A DRUNKEN man tried to climb through a family's living room window after following a young woman home from work, a court heard.

Mamta Patel was working at the Tesco Express store on Bradford Street on July 24 last year when she noticed the man dressed in shorts and a vest, Bolton magistrates heard.

When she finished her shift, 20-year-old Miss Patel headed to her home in Radcliffe Road, Darcy Lever, but noticed the man, later identified as 33-year-old Alastair Waring, following her.

Inside her semi-detached house Miss Patel and her father locked the front door and saw Waring standing outside looking at the property.

"He then walks up the pathway, bangs on the door and shouts through the letter box, 'open the door, it's the police,'" said Steve Woodman, prosecuting.

Waring started repeating random strings of numbers and the family were so frightened that Miss Patel rang her mother, who was due home from work herself, to tell her to enter the house through the back door.

When the Patels opened their living room door a few minutes later they found Waring had managed to open a front bay window and was climbing inside.

"He had got half his body into the house," said Mr Woodman.

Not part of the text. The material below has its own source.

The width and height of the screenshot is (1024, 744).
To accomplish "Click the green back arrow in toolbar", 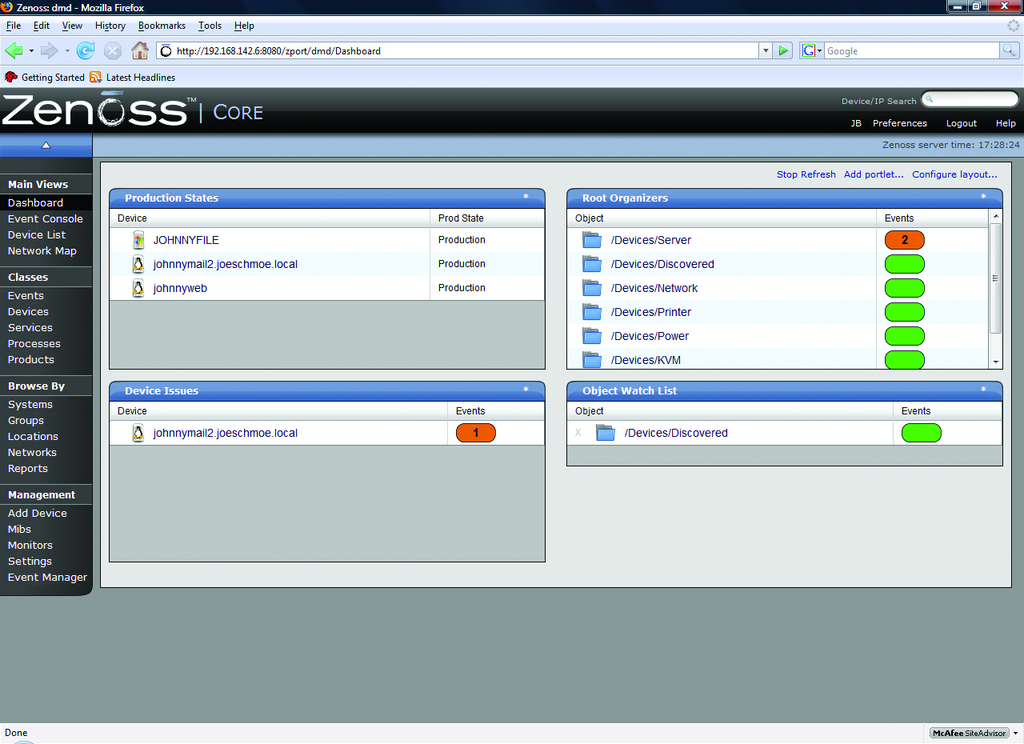I will click(13, 50).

The Patels pushed him outside, where he damaged a garden fence and crushed a hydrangea which had been planted 40 years earlier by the neighbour's late husband.

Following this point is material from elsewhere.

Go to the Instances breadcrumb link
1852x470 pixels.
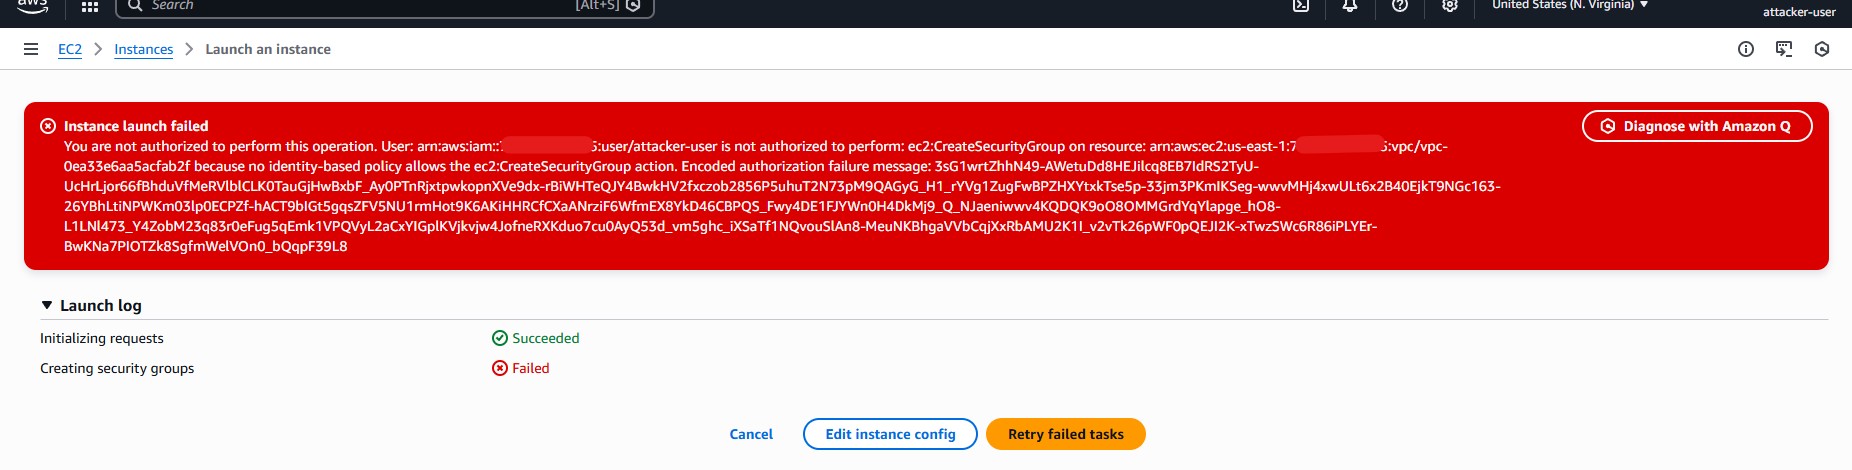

Police attended and initially arrested Waring for attempted burglary.

He was due to stand trial on Thursday for a public order offence, but changed his plea to guilty the same day.

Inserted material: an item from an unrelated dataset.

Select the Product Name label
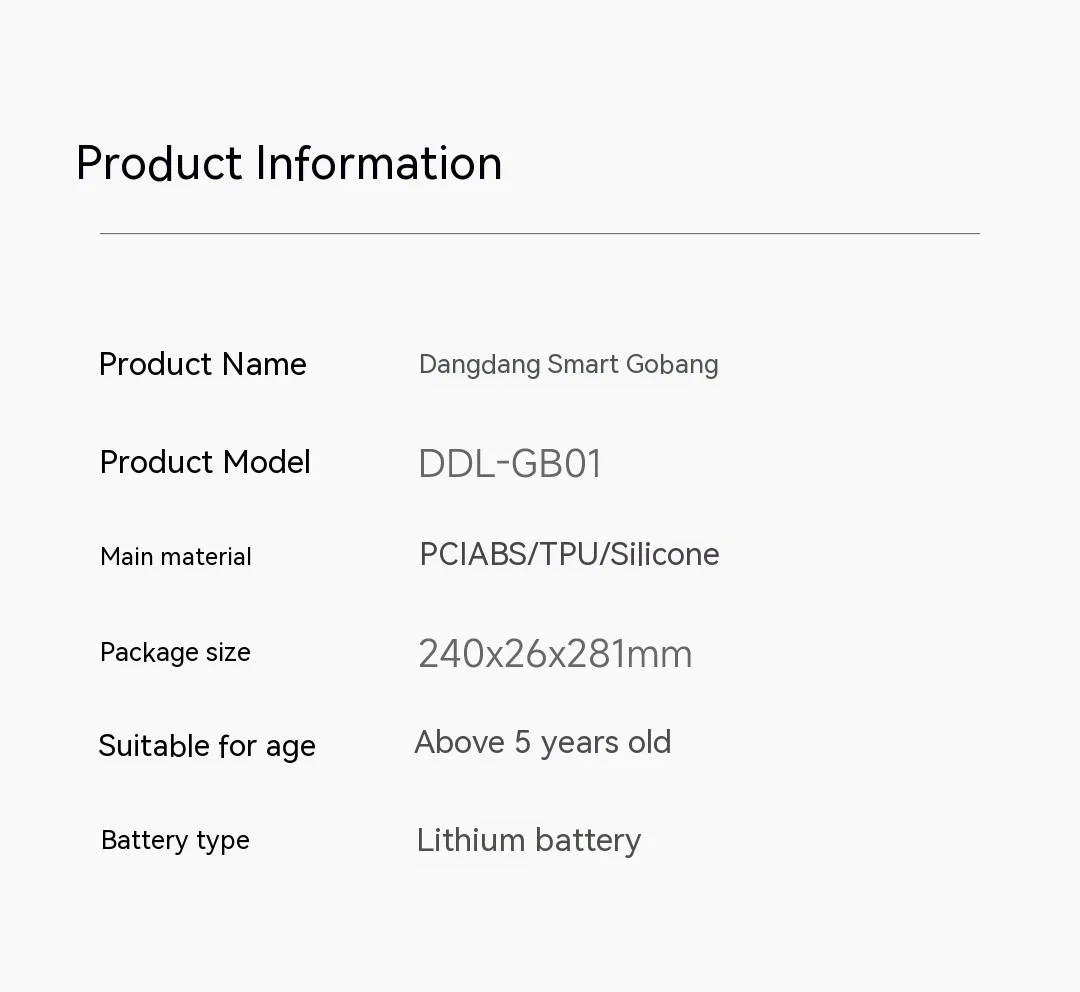Screen dimensions: 1080x992 (x=203, y=364)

Stephen Teasdale, defending, said Waring had become an alcoholic after losing his job and had drunk a bottle of vodka on the day of the offence after suffering relationship problems.

He described the incident as "an apparently bizarre event" which Waring can remember nothing of.

Waring, of Ledbury Close, Eccleston, St Helens, has now found a job and is attending Alcoholics Anonymous meetings.

Magistrates sentenced him to do 50 hours unpaid work and pay a total of £550 compensation, £100 towards prosecution costs and a £60 victim surcharge.